L’indagine si è concentrata sul destinatario della spedizione, un uomo residente nel sud dell’isola di Tenerife, che ora è accusato di aver commesso un reato contro la proprietà industriale. Dopo il sequestro, gli emblemi contraffatti sono stati sottoposti a certificazione di contraffazione.
La persona indagata è stata portata in dogana, dove sono stati eseguiti i relativi procedimenti da entrambe le autorità. Successivamente, il caso è stato trasmesso al Tribunale d’istruzione di San Cristóbal de La Laguna per l’azione legale.
Il traffico di merci contraffatte, come in questo caso, rappresenta una minaccia per la protezione dei consumatori, la salute, la sicurezza e altri interessi pubblici, oltre che una violazione degli standard per l’approvazione dei beni di consumo in generale.

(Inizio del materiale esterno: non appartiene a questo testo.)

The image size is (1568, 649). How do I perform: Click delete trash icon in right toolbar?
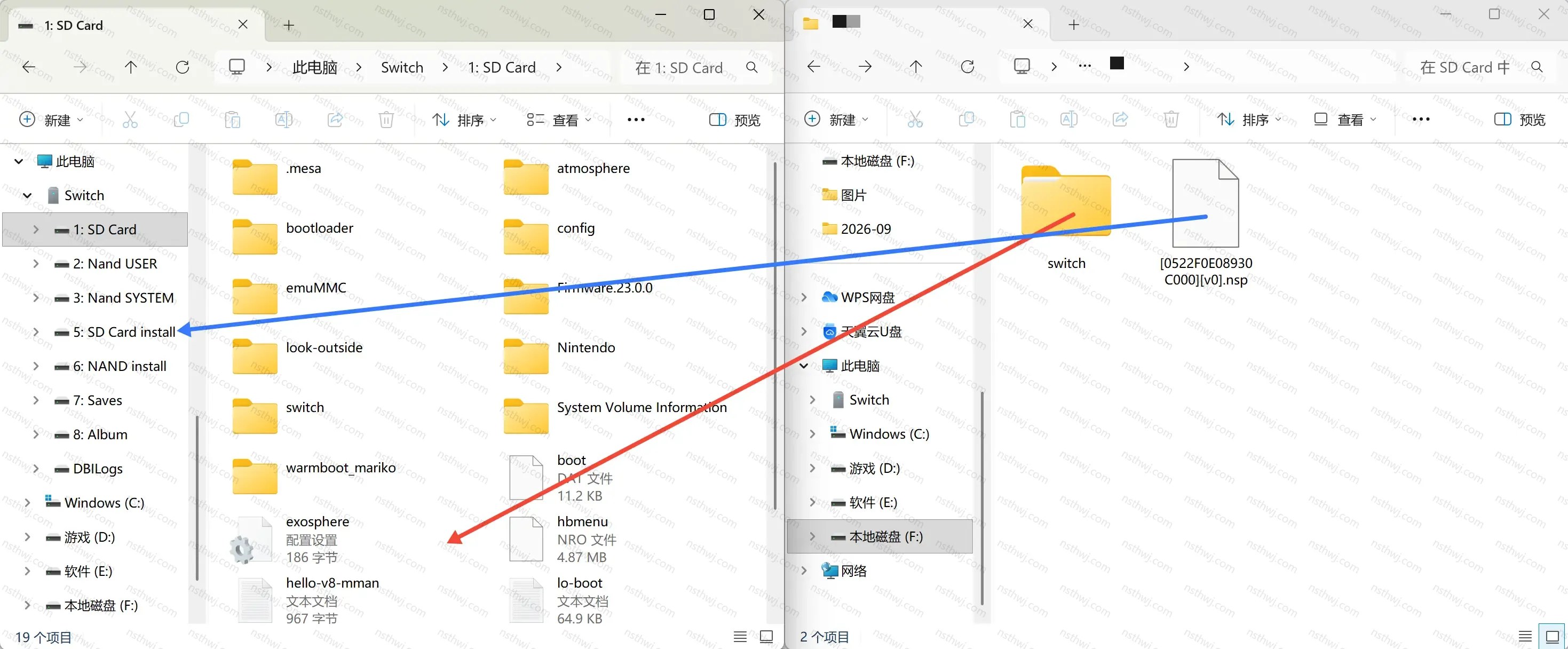1171,120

In risposta a questo problema, le Procure hanno intensificato l’attenzione verso questi settori a rischio, svolgendo azioni operative coordinate a livello nazionale e internazionale, in collaborazione con organismi quali l’Organizzazione Mondiale delle Dogane, l’OLAF (Ufficio antifrode della Commissione Europea) ed EUROPOL, tra gli altri.